Being faithful with a sloth
I remember being at one parenting conference where they spoke about how it is never too late to change you as a parent and to change what you are doing. (Specifically, they referring to a better late than never mentality with being a better parent, but allow me to potificate...) I had one of those, slam on the brakes and turn 180 kind of moments today.
While others are the perfect parent with no sloth moments and are super parents, I am human parent. Thankfully, the Holy Spirit does not allow me to stay in my sloth parent state for too long and second chances abound... especially in my frequent, lesser moments as a sloth.

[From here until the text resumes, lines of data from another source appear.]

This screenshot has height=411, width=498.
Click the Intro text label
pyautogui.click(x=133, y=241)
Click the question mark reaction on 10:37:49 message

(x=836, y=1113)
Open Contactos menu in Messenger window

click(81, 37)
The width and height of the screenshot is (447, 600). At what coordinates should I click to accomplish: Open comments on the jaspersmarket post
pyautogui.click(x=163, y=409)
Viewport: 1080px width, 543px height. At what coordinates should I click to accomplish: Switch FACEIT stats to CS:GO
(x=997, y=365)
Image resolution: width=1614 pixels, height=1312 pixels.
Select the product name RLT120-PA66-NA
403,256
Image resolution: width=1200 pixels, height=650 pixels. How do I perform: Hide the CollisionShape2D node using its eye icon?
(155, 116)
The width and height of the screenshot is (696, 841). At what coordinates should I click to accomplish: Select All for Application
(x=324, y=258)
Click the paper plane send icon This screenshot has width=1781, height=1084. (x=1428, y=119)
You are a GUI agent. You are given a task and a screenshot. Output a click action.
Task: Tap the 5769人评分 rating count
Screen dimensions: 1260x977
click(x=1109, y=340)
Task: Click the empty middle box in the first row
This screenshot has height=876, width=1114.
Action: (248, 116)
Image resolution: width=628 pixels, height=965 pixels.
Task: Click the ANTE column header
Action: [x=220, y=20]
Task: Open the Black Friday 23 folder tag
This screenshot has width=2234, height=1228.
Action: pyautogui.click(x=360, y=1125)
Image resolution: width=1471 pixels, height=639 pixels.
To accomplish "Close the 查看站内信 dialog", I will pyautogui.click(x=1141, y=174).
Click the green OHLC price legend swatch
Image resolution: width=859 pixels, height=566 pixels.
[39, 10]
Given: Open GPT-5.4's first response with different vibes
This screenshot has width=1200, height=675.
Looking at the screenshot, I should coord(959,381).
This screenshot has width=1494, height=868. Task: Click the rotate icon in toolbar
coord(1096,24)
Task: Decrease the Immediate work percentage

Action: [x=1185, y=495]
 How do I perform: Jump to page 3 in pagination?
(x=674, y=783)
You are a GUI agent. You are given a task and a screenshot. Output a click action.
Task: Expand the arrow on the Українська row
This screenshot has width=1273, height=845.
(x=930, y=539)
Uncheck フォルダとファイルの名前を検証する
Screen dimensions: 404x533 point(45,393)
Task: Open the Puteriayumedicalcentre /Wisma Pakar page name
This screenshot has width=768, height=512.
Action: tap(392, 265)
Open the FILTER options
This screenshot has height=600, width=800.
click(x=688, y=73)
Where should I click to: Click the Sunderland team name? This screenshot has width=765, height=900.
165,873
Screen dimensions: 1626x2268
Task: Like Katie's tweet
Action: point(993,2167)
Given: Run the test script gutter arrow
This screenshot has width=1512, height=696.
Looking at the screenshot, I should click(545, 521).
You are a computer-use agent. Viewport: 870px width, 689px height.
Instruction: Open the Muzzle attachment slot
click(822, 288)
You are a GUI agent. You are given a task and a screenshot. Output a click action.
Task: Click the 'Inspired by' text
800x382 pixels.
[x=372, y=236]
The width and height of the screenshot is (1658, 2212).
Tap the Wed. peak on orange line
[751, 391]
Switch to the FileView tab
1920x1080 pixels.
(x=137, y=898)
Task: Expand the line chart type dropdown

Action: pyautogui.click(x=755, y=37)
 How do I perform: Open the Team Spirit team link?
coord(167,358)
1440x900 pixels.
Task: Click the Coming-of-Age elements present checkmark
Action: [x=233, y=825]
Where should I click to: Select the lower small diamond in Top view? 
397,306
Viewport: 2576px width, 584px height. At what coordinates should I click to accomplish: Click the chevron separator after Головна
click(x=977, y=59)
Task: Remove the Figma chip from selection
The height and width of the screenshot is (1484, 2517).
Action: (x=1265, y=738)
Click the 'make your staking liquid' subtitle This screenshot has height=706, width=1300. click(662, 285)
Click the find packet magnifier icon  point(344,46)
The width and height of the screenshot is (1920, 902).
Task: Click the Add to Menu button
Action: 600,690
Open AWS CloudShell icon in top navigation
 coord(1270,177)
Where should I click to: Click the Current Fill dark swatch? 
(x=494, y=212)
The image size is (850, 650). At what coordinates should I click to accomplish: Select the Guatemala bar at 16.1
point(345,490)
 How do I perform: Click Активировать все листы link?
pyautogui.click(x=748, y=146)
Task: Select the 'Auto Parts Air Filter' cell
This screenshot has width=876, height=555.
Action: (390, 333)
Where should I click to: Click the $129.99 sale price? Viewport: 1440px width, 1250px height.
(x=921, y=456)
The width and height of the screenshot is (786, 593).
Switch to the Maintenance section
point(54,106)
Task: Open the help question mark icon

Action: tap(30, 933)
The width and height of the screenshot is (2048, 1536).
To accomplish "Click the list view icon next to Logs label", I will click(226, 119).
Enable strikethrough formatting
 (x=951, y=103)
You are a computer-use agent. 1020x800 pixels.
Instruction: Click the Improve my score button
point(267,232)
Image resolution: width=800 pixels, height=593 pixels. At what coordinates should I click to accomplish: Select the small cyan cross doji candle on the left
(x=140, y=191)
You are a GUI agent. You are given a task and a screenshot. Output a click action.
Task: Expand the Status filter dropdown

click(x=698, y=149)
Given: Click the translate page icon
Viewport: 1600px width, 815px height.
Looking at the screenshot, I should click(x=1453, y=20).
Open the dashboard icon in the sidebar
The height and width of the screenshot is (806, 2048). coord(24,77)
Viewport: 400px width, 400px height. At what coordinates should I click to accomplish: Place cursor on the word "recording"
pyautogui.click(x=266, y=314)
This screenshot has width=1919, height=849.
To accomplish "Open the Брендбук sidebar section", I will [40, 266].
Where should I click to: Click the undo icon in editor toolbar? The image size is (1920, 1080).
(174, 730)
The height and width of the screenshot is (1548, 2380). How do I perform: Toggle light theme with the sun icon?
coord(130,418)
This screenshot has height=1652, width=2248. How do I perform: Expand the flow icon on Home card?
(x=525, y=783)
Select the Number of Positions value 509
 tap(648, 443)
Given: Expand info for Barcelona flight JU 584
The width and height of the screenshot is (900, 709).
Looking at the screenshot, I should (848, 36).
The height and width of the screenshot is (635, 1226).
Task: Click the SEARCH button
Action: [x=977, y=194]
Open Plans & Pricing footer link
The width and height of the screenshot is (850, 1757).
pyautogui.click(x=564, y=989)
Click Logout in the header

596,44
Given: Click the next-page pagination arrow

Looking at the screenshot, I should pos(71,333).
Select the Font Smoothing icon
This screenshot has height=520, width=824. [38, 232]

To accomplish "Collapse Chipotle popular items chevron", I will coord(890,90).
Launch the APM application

Enter the day's sloth moment...
A child was d-o-n-e at the the garden and wanted to go home. We were just finishing planting a few things and they needed to wait. Their impatience grew, I was distracted and ignored their need for direction, and their nagging me to leave continued. Without thinking, I quickly wrapped things up, feeling anxious inside, and then left... leaving plants tossled around and watering undone.
We were driving away when I realized how I had erred in the situation. Instead of taking a moment to lead my child, I was driven by distraction and the whine in their voice. Thankfully, it was then that a little voice in my head reminded me, "if I am getting anxious, I am not doing my job." I saw how I was reponding like a child and let something distract me from my job as a parent.
It was then I put on the brakes and turned 180, literally.
Explaining the situation to the child, and asking forgiveness for my sloth parenting, I turned the car around and went back to the garden. Now, with obedient and joyful attitudes (out of all 4 of us, because honestly, I was hot and tired too) we went back to the garden and the kids all watered our garden... and then watered our neighbor's.
One of the verses that goes around and around my head is "He who is faithful with little, is faithful with much" and I keep thinking, "be faithful with the little things." This verse speaks volumes to me on so many levels, in so many facets of life... and it is ever so true in parenting.
Oh Dana! Thanks for sharing this experience. I humbly confess, I too, am a human parent. *blush* I can find myself in those moments of slothness and just want to completely ignore my real job in order get another job finished. But like you said, thankfully the Holy Spirit speaks to me and allows me second (and third, and fourth and fifth and...) chances to not only correct my spirit, but Julia's too. And what a difference it always makes!
Amen Sister! :)!
Your humility and openness is encouraging as always!
Thanks Autumn! Though, when I first read your comment I read it differently and then started to wonder if I have written on this topic before... then I figured I am pretty sure I have - Oh my! :)!
Good for you! I'm impressed that you actually turned the car around. Super mom!
I was just thankful I did it when I did, because had I waited a minute longer I probably would've gotten a ticket for an illegal U turn from the cop I then passed... HA! That would've been fun to explain! :)!